Archive for February, 2023

Grooming the backlog, planning, and starting March sprint

February 28, 2023

Today I groomed the backlog a bit for the sandbox project, closed the last sprint, and started a new one.

Previous Goals

The goals for the February sprint for the sandbox project were:

  • Integrate Payments end to end
  • Secure Coturn
  • Make inroads on dealing with comms memory leaks

I make partial progress on two of these.

New goals

The goals for the March sprint for the sandbox project will be:

  • Integrate Payments end to end.
  • Switch coturn for pion/turn.
  • Start prototyping comms golang rewrite.

February retrospective

February 27, 2023

General morale

Generally optimistic. As I write this on the 24th of September 2022 things have been progressing well.

All the ways of a man are pure in his own eyes,
    but the Lord weighs the spirit.
Commit your work to the Lord,
    and your plans will be established.

Proverbs 16:2-3, ESV UK

What went well?

This month I:

  • Implemented a way to test memory leaks in comms,
  • Set up datadog with comms,
  • Looked into coturn, built it locally, and attempted to resolve a security issue with it, then opted to switch to github.com/pion/turn instead.

Slightly slow this month, largely due to wrestling with third party codebases and seeking to understand them.

What didn’t go so well?

Things were a bit slow this month, but I did do a fair amount of careful thinking about how to deal with memory issues in comms, as well as some basic security concerns.

I’ve realised that likely I face a significant setback, in that in order for comms to do what I want, without me needing to

1) plug a large number of antipatterns + memory leaks,

2) convert it to docker & deploy via kubernetes and

3) likely spend a small fortune on k8s replicas in order to service a relatively tiny amount of requests,

I should strongly consider rewriting it in Golang. I may still try to do the above, but I think it is rational at this point to start investigating a rewrite and implementing some basic functionality in one. So I will start looking into doing these things in parallel.
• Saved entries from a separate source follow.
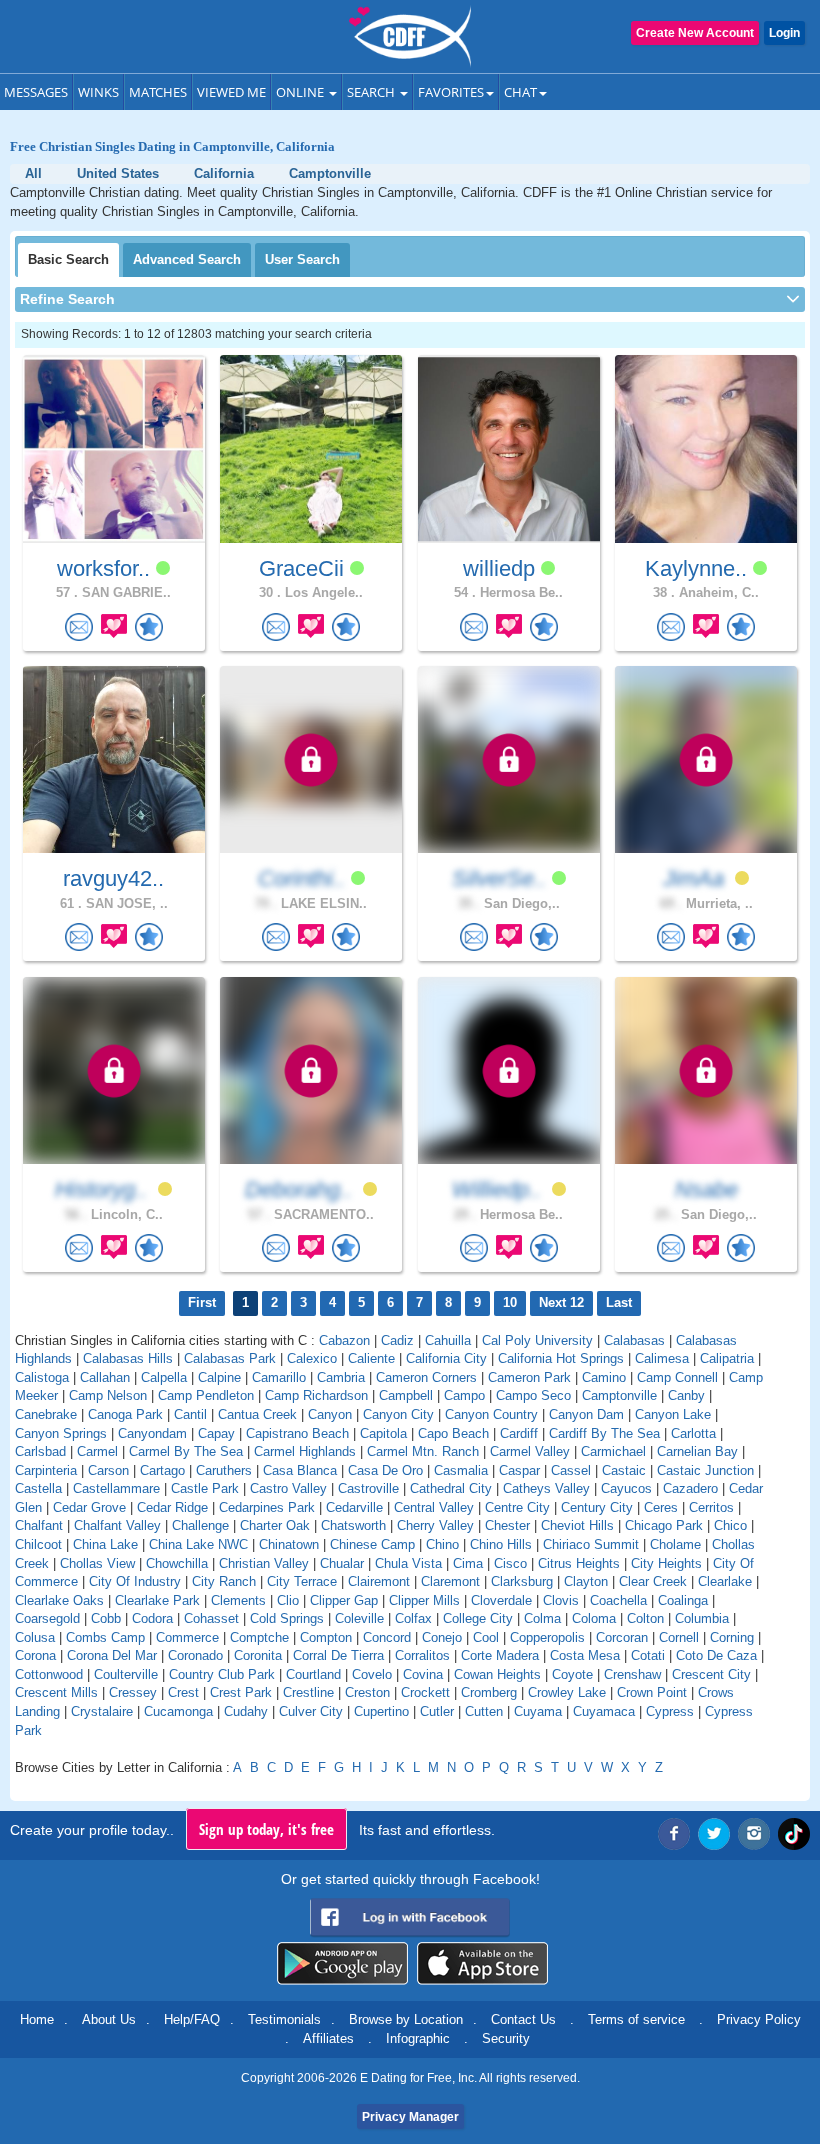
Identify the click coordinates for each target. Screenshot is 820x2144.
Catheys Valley (546, 1488)
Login (784, 33)
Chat (520, 92)
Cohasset (211, 1618)
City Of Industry (135, 1581)
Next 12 (561, 1302)
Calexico (312, 1358)
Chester (507, 1525)
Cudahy (246, 1711)
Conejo (442, 1637)
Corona (35, 1655)
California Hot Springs (561, 1358)
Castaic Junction (705, 1470)
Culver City (311, 1711)
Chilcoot (38, 1544)
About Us (109, 2019)
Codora (152, 1618)
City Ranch (224, 1581)
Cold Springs (287, 1618)
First (202, 1302)
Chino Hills (501, 1544)
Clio (288, 1600)
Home (37, 2019)
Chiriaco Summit (591, 1544)
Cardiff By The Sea (604, 1433)
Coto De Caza (716, 1655)
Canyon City (398, 1414)
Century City (597, 1507)
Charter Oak (275, 1525)
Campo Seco (533, 1395)
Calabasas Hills (128, 1358)
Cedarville (354, 1507)
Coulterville (126, 1674)
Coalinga (683, 1600)
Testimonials (284, 2019)
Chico (730, 1525)
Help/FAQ (192, 2019)
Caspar (519, 1470)
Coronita (258, 1655)
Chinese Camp (372, 1544)
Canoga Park (125, 1414)
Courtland (313, 1674)
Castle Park (205, 1488)
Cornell (679, 1637)
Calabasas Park (230, 1358)
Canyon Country (491, 1414)
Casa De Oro (385, 1470)
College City (478, 1618)
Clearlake (725, 1581)
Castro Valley (288, 1488)
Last (619, 1302)
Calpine (219, 1377)
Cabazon (344, 1340)
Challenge (200, 1525)
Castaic (624, 1470)
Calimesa (662, 1358)
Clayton (586, 1581)
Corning (732, 1637)
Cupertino (381, 1711)
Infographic (418, 2038)
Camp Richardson (316, 1395)
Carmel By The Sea (186, 1451)
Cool (486, 1637)
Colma (542, 1618)
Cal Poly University (537, 1340)
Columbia (702, 1618)
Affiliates (328, 2038)
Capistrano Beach (297, 1433)
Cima (468, 1563)
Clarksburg (522, 1581)
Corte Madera (500, 1655)
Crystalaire (102, 1711)
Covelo (372, 1674)
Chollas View (97, 1563)
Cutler (437, 1711)
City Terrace (302, 1581)
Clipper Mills (424, 1600)
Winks (98, 92)
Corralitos (422, 1655)
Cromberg (489, 1692)
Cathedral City (451, 1488)
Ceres (661, 1507)
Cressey (133, 1692)
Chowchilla (177, 1563)
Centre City (517, 1507)
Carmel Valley (530, 1451)
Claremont (450, 1581)
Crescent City (711, 1674)
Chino (442, 1544)
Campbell (406, 1395)
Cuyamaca (604, 1711)
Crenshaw (632, 1674)
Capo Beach (453, 1433)
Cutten (484, 1711)
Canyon (330, 1414)
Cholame (675, 1544)
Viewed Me (231, 92)
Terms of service (636, 2019)
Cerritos (711, 1507)
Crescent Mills (56, 1692)
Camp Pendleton (206, 1395)
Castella (38, 1488)
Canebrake (46, 1414)
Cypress (670, 1711)
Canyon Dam (586, 1414)
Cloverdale (501, 1600)
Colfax (413, 1618)
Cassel (571, 1470)
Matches (158, 92)
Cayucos (626, 1488)
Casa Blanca (300, 1470)
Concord (387, 1637)
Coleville (359, 1618)
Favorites (451, 92)
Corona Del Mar (112, 1655)
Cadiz (397, 1340)
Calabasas (634, 1340)
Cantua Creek (257, 1414)
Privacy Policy (759, 2019)
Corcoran (622, 1637)
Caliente (371, 1358)
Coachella (618, 1600)
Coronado (195, 1655)
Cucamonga (178, 1711)
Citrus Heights (579, 1563)
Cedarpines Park (267, 1507)
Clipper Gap (344, 1600)
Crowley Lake (567, 1692)
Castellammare (116, 1488)
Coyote (572, 1674)
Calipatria (727, 1358)
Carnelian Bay (697, 1451)
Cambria (341, 1377)
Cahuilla (448, 1340)
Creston (367, 1692)
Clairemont (379, 1581)
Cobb (106, 1618)
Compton (326, 1637)
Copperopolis (547, 1637)
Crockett (425, 1692)
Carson (108, 1470)
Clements (238, 1600)
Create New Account (695, 33)
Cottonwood (49, 1674)
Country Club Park (222, 1674)
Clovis (561, 1600)
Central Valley (434, 1507)
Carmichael (613, 1451)
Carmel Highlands (305, 1451)
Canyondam (152, 1433)
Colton (645, 1618)
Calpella (164, 1377)
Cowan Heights (497, 1674)
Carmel (97, 1451)
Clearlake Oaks (59, 1600)
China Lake (105, 1544)
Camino (604, 1377)
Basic (68, 259)
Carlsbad (40, 1451)
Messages (36, 92)
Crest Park (241, 1692)
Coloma (594, 1618)
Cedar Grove (89, 1507)
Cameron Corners (426, 1377)
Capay (216, 1433)
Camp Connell (677, 1377)
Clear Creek (653, 1581)
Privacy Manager (410, 2117)
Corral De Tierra (338, 1655)
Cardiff (519, 1433)
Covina (423, 1674)
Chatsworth (353, 1525)
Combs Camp (105, 1637)
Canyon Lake (673, 1414)
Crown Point (652, 1692)
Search (372, 92)
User (302, 259)
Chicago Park (664, 1525)
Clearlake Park (157, 1600)
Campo (464, 1395)
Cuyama (538, 1711)
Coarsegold (47, 1618)
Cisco (510, 1563)
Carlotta (693, 1433)
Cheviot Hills (577, 1525)
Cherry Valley (435, 1525)
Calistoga (42, 1377)
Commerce (187, 1637)
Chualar (342, 1563)
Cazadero (690, 1488)
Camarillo (279, 1377)
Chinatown (289, 1544)
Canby (686, 1395)
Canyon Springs (61, 1433)
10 (510, 1302)
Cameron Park (529, 1377)
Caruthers (224, 1470)
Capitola (383, 1433)
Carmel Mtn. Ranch (423, 1451)
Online (301, 92)
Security (506, 2038)
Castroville (368, 1488)
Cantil (190, 1414)
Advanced (187, 259)
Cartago (162, 1470)
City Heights (666, 1563)
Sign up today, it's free (266, 1829)
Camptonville (619, 1395)
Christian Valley (264, 1563)
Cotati (648, 1655)
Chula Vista (408, 1563)
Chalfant (39, 1525)
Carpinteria (46, 1470)
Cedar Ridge (172, 1507)
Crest (183, 1692)
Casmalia (461, 1470)
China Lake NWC (198, 1544)
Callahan (105, 1377)
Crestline (308, 1692)
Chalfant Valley (117, 1525)
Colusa (35, 1637)
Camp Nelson (108, 1395)
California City (446, 1358)
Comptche (259, 1637)
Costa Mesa (585, 1655)
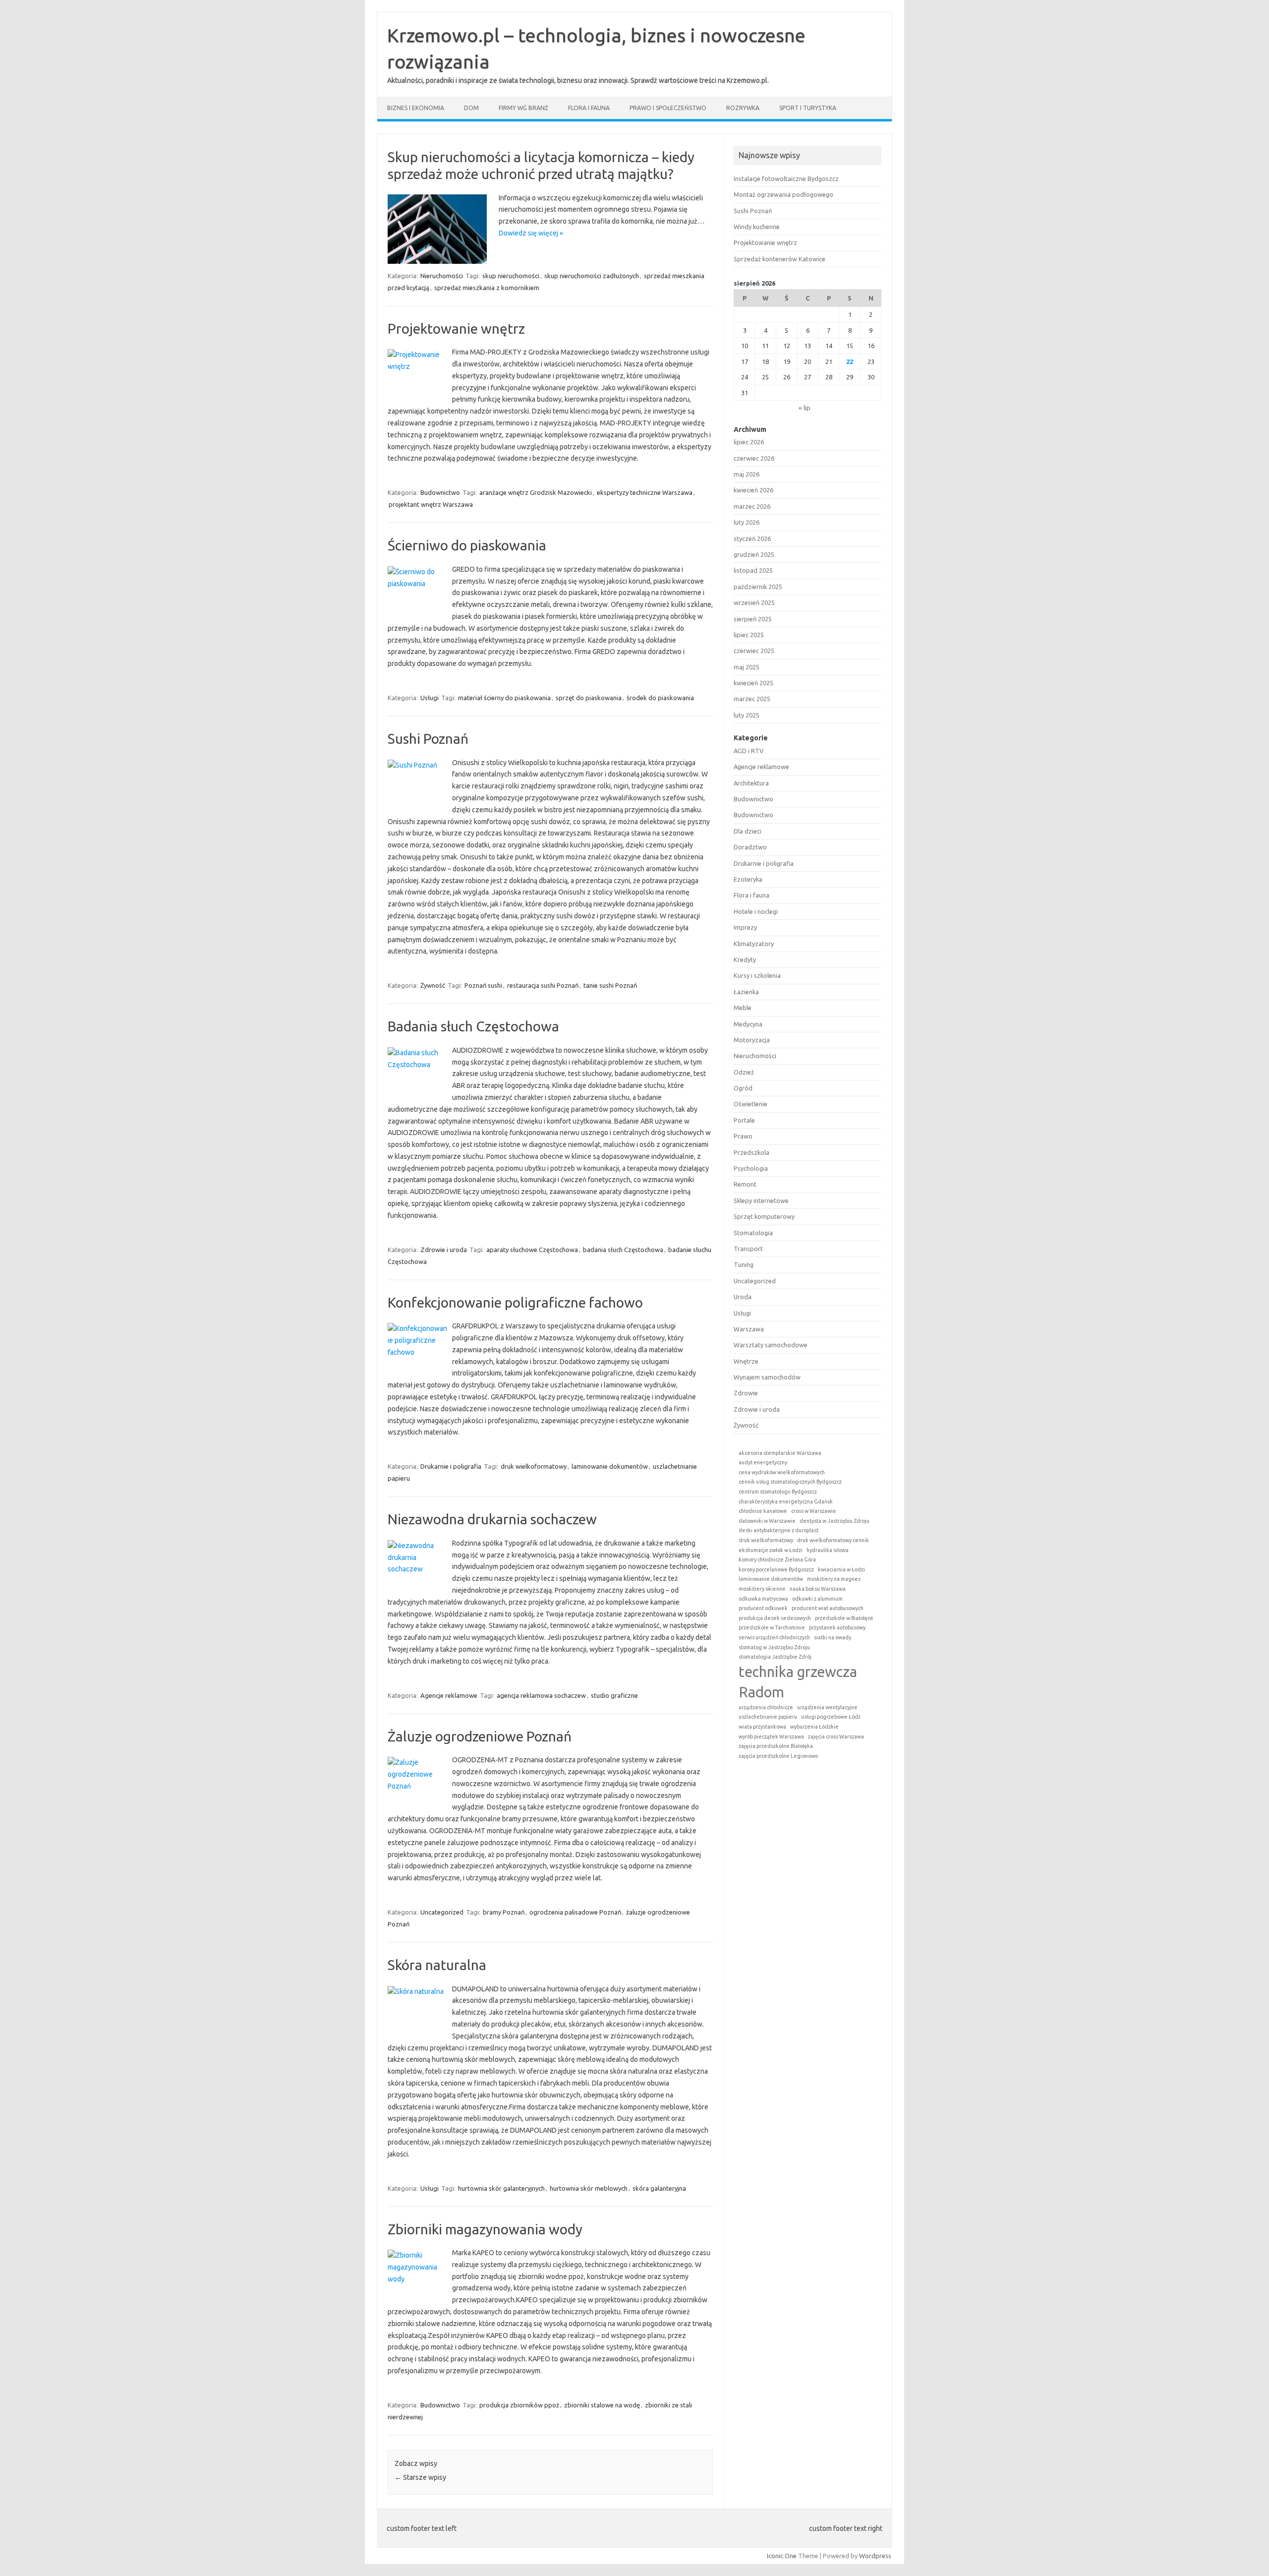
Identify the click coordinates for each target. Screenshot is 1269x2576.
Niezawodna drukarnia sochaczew (492, 1519)
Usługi (429, 697)
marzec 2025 (752, 698)
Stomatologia (753, 1232)
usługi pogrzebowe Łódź (831, 1717)
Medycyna (748, 1023)
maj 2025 (746, 666)
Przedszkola (751, 1152)
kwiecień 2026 (753, 489)
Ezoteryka (748, 879)
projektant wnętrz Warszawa (431, 504)
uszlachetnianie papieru (768, 1717)
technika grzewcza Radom (798, 1682)
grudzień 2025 (754, 554)
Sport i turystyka (807, 108)
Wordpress (875, 2555)
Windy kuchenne (757, 226)
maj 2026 (746, 474)
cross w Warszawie (813, 1511)
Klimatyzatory (754, 943)
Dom (471, 108)
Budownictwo (440, 492)
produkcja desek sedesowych (775, 1618)
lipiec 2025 (749, 634)
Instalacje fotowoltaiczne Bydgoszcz (786, 178)
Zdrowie (746, 1392)
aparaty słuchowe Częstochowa (532, 1249)
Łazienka (746, 991)
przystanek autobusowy (837, 1627)
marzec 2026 (752, 506)
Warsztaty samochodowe (771, 1344)
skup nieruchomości (510, 275)
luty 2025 (746, 715)
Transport (748, 1248)
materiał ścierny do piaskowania (504, 697)
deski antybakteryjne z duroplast (778, 1530)
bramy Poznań (503, 1912)
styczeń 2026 (752, 538)
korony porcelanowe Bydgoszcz (776, 1569)
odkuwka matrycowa (763, 1599)
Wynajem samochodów (767, 1377)
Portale (744, 1120)
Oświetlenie (750, 1103)
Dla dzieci (747, 831)
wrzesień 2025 (754, 602)
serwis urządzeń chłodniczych (774, 1637)
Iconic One (782, 2555)
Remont (745, 1184)
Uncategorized (441, 1912)
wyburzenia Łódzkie (814, 1727)
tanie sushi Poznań (610, 985)
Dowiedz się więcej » (531, 233)
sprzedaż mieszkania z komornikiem (486, 287)
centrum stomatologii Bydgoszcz (778, 1492)
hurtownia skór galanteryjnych (501, 2188)
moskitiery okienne (762, 1589)
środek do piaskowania (660, 697)
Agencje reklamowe (448, 1695)
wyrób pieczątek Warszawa (771, 1736)
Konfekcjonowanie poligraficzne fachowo (515, 1302)
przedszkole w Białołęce (844, 1618)
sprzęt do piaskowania (589, 697)
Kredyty (745, 959)
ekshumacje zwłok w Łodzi (771, 1550)
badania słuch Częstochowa (623, 1249)
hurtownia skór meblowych (589, 2188)
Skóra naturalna (437, 1965)
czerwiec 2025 (754, 650)
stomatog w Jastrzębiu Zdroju (774, 1647)
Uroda (742, 1296)
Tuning (743, 1264)
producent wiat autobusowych (828, 1608)
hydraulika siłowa (828, 1550)
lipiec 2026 (749, 441)
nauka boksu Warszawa (818, 1589)
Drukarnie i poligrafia (450, 1466)
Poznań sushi (483, 985)
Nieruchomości (441, 275)
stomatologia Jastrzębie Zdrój (775, 1657)
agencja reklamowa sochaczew (541, 1695)
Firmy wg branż (523, 108)
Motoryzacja (752, 1039)
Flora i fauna (589, 108)
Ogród (743, 1087)
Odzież (744, 1072)
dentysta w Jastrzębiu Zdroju (834, 1521)
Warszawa (749, 1328)
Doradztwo (750, 846)
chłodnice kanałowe (763, 1511)
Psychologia (751, 1168)
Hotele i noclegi (756, 911)
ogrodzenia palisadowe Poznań (575, 1912)
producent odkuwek (763, 1608)
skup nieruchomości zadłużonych (591, 275)
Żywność (432, 985)
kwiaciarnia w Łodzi (841, 1569)
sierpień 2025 (753, 618)
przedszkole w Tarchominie (772, 1627)
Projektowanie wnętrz (456, 328)
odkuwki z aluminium (817, 1599)
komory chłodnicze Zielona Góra (777, 1559)
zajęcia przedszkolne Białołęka (776, 1746)
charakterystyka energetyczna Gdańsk (786, 1501)
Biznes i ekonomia (415, 108)
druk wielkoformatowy (534, 1466)
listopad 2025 (753, 570)
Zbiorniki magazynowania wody (485, 2229)
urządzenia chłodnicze (766, 1707)
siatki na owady (832, 1637)
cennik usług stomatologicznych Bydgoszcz (790, 1482)
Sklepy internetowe (761, 1200)
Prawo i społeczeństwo (668, 108)
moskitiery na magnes (834, 1579)
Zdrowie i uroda (443, 1249)
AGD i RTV (748, 750)
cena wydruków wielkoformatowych (782, 1472)
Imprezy (745, 927)
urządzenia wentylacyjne (827, 1707)
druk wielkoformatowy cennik (833, 1540)
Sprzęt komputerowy (764, 1216)
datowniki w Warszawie (767, 1521)
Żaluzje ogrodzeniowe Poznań (480, 1736)
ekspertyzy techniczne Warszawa (644, 492)
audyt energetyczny (763, 1462)
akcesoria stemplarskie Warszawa (780, 1453)
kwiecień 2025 (753, 682)
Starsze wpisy (420, 2477)
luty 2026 (746, 522)
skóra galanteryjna (659, 2188)
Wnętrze (746, 1361)
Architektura (751, 782)
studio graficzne (614, 1695)
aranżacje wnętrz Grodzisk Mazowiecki (535, 492)
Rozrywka (742, 108)
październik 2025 (758, 586)
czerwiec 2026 (754, 458)
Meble (742, 1007)
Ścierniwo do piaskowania (467, 545)
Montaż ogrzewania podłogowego (783, 194)
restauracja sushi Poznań (542, 985)
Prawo (743, 1136)
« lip (804, 408)
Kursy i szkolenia (757, 975)
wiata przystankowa (762, 1727)
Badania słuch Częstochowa (473, 1026)
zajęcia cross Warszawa (836, 1736)
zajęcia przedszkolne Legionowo (778, 1756)
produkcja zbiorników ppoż (519, 2404)
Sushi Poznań (428, 738)
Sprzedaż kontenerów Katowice (779, 258)
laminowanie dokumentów (610, 1466)
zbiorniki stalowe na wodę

Another matter which had a mixed outlook was the sunken cost on coturn. I did however make some inroads that should inform some issues I have with compiling protongraph, but at least now I know that I should switch to a different and more modern turn server.

What’s the outlook?

Reasonable.

My basic plan is:

  • Start a prototype Golang comms rewrite while chipping away at the technical debt with the existing Nodejs comms,
  • Plumb payments from the client through to the organisation service (which has a link to Stripe),
  • Swap out Coturn with Pion/Turn.

The road ahead

Per the roadmap, to slightly extemporise upon the points from here:

Near term (from now through to the end of the April 2023 sprint).

  • Integrate payments with the UI. Although I’ve established a connection between the backend and the Stripe payment processor gateway service, I still need to integrate this with the UI. This should be moderately straightforward to do now, basically I just need to ensure that I hit the correct routes on the Organisation service from comms invoked via the UI – and facilitate a semi-reasonable UX using control nodes for it. (March)
  • Plug memory leaks in comms. It would be good to make a start on this. (February -> April)
  • Secure turn server. Swap out coturn with pion/turn. (March)
  • Deployment of services. Terraform code for Tokengraph and the Protongraph-Provider. (April)
  • Implement basic limits. Make a start on implementing basic limits. (May -> June)
  • Improve development environment. Starting to become a hassle, I’ll look towards containerising a few things and improve upon my bash scripts for local development. (April -> May)
  • Create several basic generators. Sketch several tpgns for basic testing (forest, city, road) and add these to the palette. (For “city” this won’t use the city generator service, which is a much more ambitious planned undertaking for 2024; one should hopefully be able to get away with a more primitive approach for now, using native Tokengraph features.) (April)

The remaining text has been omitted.